Using a business model has grown to become an essential tool when making any business or financial decisions within the nonprofit sector. When incorporating a new business model, a few key components should be discussed to ensure the business model will not only provide financial stability but also further the growth of operations within your organization. Along with understanding the financial side of a new business model, it is important to factor in the daily tasks that occur in a business, including cash flow—money being transferred in and out of an organization. 

Cash flow can be simply defined as a movement of money within the organization’s accounts. It is where the numbers and financial reports show how the money has moved and how it’s been accounted for. When managing cash flow, the question you will be asked repeatedly is “When?” —when do you pay your staff, when will you be receiving a grant payment or  when is a particular bill due. And while all nonprofit business models are different in one way or another, they all rely on the “when” with the movement of money. 

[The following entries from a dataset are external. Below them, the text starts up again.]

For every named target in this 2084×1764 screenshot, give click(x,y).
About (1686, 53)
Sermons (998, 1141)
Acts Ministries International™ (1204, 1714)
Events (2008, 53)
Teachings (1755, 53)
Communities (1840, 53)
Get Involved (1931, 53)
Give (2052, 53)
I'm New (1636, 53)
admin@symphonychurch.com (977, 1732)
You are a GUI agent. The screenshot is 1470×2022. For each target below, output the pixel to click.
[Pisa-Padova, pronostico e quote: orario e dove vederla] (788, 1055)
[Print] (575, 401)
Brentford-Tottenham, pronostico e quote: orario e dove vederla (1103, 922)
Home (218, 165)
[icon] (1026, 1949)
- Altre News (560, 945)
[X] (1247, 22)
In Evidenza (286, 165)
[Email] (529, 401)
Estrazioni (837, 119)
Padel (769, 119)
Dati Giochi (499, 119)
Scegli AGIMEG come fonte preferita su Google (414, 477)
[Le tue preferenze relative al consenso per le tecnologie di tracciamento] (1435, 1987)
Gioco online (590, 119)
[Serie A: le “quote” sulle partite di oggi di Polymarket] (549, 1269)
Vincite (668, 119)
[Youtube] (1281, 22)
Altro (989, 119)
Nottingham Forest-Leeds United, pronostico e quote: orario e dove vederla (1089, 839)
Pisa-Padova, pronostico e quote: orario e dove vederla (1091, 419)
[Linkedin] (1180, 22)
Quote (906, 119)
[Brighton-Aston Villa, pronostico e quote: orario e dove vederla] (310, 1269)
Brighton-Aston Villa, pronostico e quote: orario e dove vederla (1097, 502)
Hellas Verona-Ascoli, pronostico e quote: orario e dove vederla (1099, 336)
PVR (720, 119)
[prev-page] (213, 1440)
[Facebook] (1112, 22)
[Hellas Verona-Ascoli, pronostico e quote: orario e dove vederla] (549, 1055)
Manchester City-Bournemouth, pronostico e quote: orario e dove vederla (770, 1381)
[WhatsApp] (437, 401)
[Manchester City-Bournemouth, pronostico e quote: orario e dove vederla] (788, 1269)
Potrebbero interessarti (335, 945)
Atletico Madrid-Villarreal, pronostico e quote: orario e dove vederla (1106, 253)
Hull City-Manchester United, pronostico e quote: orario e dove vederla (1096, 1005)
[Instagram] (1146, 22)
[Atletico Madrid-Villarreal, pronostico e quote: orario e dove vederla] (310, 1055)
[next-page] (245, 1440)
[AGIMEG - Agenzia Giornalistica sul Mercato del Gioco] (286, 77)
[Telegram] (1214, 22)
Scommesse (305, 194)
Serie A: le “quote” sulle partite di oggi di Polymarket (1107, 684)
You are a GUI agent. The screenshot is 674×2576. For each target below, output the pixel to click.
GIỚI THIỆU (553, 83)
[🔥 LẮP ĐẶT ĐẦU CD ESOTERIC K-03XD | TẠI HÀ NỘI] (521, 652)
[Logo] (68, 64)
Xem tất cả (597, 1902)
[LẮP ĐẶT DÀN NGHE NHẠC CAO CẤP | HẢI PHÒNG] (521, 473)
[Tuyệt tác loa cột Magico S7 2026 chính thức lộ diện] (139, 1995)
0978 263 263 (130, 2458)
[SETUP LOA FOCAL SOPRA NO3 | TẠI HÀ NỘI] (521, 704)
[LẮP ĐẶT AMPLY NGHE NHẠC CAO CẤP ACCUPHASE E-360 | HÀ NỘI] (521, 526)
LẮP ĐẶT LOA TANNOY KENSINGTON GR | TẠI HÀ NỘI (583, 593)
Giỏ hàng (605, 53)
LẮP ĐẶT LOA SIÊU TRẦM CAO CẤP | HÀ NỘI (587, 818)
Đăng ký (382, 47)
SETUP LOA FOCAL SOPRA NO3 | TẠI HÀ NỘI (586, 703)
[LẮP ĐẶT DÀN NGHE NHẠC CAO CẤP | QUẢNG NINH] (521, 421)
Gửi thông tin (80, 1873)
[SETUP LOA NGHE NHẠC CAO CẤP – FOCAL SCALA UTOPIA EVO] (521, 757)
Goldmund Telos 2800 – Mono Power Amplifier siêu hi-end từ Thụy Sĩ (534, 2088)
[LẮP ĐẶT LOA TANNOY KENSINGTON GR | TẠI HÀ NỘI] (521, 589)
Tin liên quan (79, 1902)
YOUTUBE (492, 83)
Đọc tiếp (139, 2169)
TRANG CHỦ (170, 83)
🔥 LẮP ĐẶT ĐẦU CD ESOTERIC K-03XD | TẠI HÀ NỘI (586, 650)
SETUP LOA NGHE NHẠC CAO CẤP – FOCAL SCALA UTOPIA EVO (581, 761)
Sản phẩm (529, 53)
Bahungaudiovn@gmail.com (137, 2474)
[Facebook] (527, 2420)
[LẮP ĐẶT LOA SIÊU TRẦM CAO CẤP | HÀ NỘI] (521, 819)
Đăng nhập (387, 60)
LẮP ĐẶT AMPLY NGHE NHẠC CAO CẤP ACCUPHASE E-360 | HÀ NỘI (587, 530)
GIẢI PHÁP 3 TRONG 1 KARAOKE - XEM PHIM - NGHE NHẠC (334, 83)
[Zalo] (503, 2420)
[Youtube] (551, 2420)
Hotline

When creating a nonprofit business model, there are two main components to factor in—what kinds of programs and services does your nonprofit offer to the community and most importantly, how are they funded. Each of these components require the understanding of organizational cash flow in order to have effective financial planning. To further understand what kinds of programs and services a particular organization offers, you would look at where and how money is being spent.

When looking at how an organization is funded, this can provide a better understanding of what’s to come in terms of cash coming into the business. If by chance the cash flow doesn’t quite match up with the services offered, this could be further explained by how the organization receives its funding. Each type of income varies based on certain implications and challenges for cash flow, so if a business model is built primarily around one type of funding, this will have to be factored into the structure of the business model.

Creating a smart and strategic business model requires you to be informed and collaborative in cash flow management. This will ensure that your nonprofit’s long-term strategy isn’t hindered by obstacles that could have been avoided.